Archive for May, 2006

Misunderstood Expectation in Marriage..

Tuesday, May 30th, 2006

Recently i’ve came across some obstacle in my married life.  I thought and thought hard about it and I’ve come to a conclusion on one thing that both my spouse and I need to understand in order to have a happy marriage is to try to understand each other’s EXPECTATIONS

Quite often, most married couples undergoes divorce because they cant seem to meet with each other’s expectations.  i did some research and have come across this articles, which i find it so true and very helpful.  It has definitely helped me to understand a thing of two, thus, I would like to share this to all the married couples out there.  I mean, It’s hard enough to stay married,  moreover to have the perfect marriage.  Let’s each of us learn a bit from each other, and hopefully this reading will help you people out there that’s currently going some problems in their life. Enjoy and any comments are more than welcome, It’s always great to share a few tips and insights from others :)

Misunderstood Expectations in a Relationship Breeds Disappointment by Stephen Epperson, CAPT,CHC, USN
NDW Chaplain

Expectations in marriage are usually very different for each spouse. This is sometimes cause for disappointment and misunderstandings. Therefore, understanding one’s expectations and articulating them is very important in making the relationship a success.

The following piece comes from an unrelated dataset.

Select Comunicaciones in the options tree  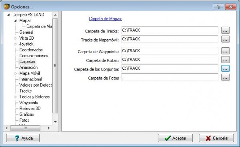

Research shows that everyone comes to a relationship with certain expectations about behaviors, outcomes or circumstances. That’s not bad except that each person usually brings a different set of expectations to the marriage. Whether you recognize it or not, you have many expectations of how your spouse should act in your relationship. As an illustration, a parent may have behaved a certain way in their marriage and the child observed these behaviors all his or her life. Most children will subconsciously expect their marriage to be about the same - only your spouse doesn’t act like they are supposed to act. Or, you might have seen some behaviors in your parent’s marriage that you definitely do not want in yours; therefore, you subconsciously decide you will "expect" your mate to behave differently.

That may backfire as well. To be specific, a young man marries the love of his life. He expects her not only to be beautiful but also to do housework like his mother, cook like his grandmother and love the outdoors. The problem with these good expectations is that she never did housework at home, never cooked and hates bugs! These are not bad things but when these expectations are unspoken, but acted upon, disappointment will set in and arguments will soon follow.

It’s a cycle that spirals downward. It is critical for couples to clarify their expectations to keep a relationship moving in the right direction. If one expects their partner to respond in a certain way and they don’t get the expected response, disappointment will surely come. Disappointment leads to frustration, and then anger follows.

I find that many people are absolutely unaware of their own expectations. They have "absorbed" them through the years by watching their parents or some other relationship. These expectations become automatic and in many cases subconscious. It would be a lot easier if people sat down and made a list of their expectations, and then handed it over to their spouses. Why don’t people do this? For some reason people do not understand their expectations, or do not express them clearly. The Prevention Relationship and Enhancement Program materials articulate those reasons, which I will paraphrase for you here.

The first reason is that most people assume their partner knows what they expect. It is mind reading in reverse. One assumes their spouse can read their minds. In many cases it is carried to the extreme. For instance, a wife might say, "If you don’t know me well enough to know that I wanted a big diamond, you must not love me very much."

Another reason some expectations are not expressed is fear of rejection. Some couples do not want to tell their partners what they really want or need because they fear their partner will outright reject it. This not only confuses the issue but generally a spouse knows something is going on but not sure what it is, so they guess something completely out in left field.

It is better to take the risk in expressing one’s expectations because it may be the very action that starts the relationship going in the right direction. Sooner or later, unexpressed expectations will cause a lot of anger and frustration. A key phrase to remember here is: "when you are disappointed in your relationship, some expectation has not been met." When disappointment comes, do not get angry, but instead look for ways to clearly articulate your expectations.

Partners should work to become aware of what they expect in a marriage. They should ask themselves if they are reasonable expectations based on a common sense approach. Partners should risk being open about their expectations. Research abounds about expectations in a marriage. As an example, researchers Norm Epstein at the University of Maryland, and Don Baucom at the University of North Carolina at Chapel Hill have identified three major areas where couples have expectations about the way things should be in a relationship. The first area is boundaries. Who establishes the boundaries? Who should be inside the relationship and who should be out? Where does the line around a couple go? How much independence is okay between the two?

The second area is investments. How much time and effort does each partner feel the other should be putting into the relationship? This might even include what each partner considers an investment to be. For instance, the husband might think if he is with his wife, he’s making an investment. She might perceive his presence as a duty, not an investment. The wife wants her husband to be with her and talk to her.

The last area is control and power. Who makes which decision? How is power shared, or is it? Misunderstandings here can cause big problems.

As you can tell, expectations are important. Will you ever meet all of your spouse’s expectations? I don’t think so. However, understanding your own expectations, investigating where they come from, and then expressing them to your spouse will reduce disappointment and improve your relationship.